Other films are meaningful because they are not just sad or just happy but rather focus on the human condition, says Mary Beth Oliver, co-director of the Media Effects Research Laboratory at Penn State University in University Park, Pa. Such movies as the Oscar-nominated Life of Pi evoke appreciation because it helps us "understand the human spirit." The movie tells the story of the son of an Indian zoo-keeper who survives a shipwreck by sharing a lifeboat with an enormous Bengal tiger.
"When we watch films that you have to sort through these very big existential questions, when we do make the emotional investment in those kinds of films, we feel enriched. We value it," she says.
She has studied viewers reactions to movies with disturbing themes such as genocide and the Holocaust, in Hotel Rwanda and Schindler's List, which she says people value but wouldn't say they enjoy.
"It would be odd to say that we enjoyed many of these kinds of films, but at the same time, we value them a lot," she says.
Her research with 483 people, published last year in the journal Human Communication Research, focused on what the study calls "the 'sadfilm paradox' that has long puzzled scholars looking for reasons why people may 'enjoy' entertainment that is sad."
Research findings also suggest that some movies elicit feelings that can motivate us.
"Movies are a powerful way of presenting human experience," says psychologist Danny Wedding of Alliant International University in San Francisco.
He and psychologist Ryan Niemiec of Cincinnati look at personal motivation from movies in their upcoming book, Positive Psychology at the Movies 2, due out in May.
Niemiec says the Oscar-nominated film Argo, about a government agent who fakes a sci-fi movie to get six Americans out of Iran during the 1979 hostage crisis, illustrates how positive traits inspire others.
"I was struck by the bravery and perseverance" of the agent planning the rescue, played by Ben Affleck. He "had to use strength and leadership and wisdom and perspective to help the individuals see the bigger picture," and convince them to take the risk of playing along, Niemiec says.

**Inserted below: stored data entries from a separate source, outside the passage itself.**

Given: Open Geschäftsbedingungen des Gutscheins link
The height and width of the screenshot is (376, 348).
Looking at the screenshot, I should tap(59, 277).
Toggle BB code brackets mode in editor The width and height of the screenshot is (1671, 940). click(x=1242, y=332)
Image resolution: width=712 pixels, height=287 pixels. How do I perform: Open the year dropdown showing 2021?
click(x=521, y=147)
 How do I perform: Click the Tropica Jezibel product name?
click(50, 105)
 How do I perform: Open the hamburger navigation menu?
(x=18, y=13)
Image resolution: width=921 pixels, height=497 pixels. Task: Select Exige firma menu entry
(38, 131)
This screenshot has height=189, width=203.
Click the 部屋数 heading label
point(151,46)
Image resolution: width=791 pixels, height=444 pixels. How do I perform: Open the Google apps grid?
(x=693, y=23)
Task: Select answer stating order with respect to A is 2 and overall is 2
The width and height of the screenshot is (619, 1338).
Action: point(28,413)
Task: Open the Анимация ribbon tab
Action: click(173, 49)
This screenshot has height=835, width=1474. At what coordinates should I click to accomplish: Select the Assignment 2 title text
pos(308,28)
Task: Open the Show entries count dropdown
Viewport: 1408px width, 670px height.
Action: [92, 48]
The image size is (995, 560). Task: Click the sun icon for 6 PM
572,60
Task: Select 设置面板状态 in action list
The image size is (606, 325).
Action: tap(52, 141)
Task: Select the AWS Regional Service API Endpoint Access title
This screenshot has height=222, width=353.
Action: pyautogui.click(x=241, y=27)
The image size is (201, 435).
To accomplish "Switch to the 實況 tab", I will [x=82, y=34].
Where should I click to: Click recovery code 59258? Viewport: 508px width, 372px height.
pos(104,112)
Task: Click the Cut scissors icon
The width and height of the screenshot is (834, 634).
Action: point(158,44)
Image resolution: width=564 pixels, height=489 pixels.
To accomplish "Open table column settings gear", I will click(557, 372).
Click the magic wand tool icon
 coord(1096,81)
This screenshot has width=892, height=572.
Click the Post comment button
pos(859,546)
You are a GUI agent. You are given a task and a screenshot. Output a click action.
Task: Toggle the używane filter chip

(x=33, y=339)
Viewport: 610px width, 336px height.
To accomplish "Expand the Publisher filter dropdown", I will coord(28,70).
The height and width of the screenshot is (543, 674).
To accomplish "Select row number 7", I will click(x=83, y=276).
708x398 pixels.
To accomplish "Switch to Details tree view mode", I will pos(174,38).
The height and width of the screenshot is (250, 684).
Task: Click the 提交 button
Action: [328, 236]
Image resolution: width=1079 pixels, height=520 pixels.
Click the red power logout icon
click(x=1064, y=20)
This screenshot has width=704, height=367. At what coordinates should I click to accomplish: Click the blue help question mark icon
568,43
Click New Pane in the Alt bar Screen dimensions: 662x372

Among perennial questions for researchers is why we choose to watch sad movies.
A new study, published online in the journal Communication Research, is one of the first to try to take a scientific approach to investigate the phenomenon, says lead researcher Silvia Knobloch-Westerwick, a communications professor at Ohio State University in Columbus.
She had 361 people watch a 2007 movie, Atonement, about lovers who are separated and die as war casualties. Before and after watching, and three times during the movie, they were asked via computer how they felt.
Sadness, the study finds, "instigates life reflection."
"That causes you to think more about your own close relationships and appreciate them more," which leads to greater happiness, Knobloch-Westerwick says.
Skip Dine Young, author of the 2012 book Psychology at the Movies, says psychological film research in the past has focused too much on the negative, such as violent movies potentially sparking violent behavior.
"I don't think psychologists tend to think of movies as art," says Young, a psychology professor at Hanover College in Hanover, Ind.
"I think they think of them as cultural threats - potentially doing things to people that have negative consequences. I'm not denying that happens, but that's only part of the story. They also inspire."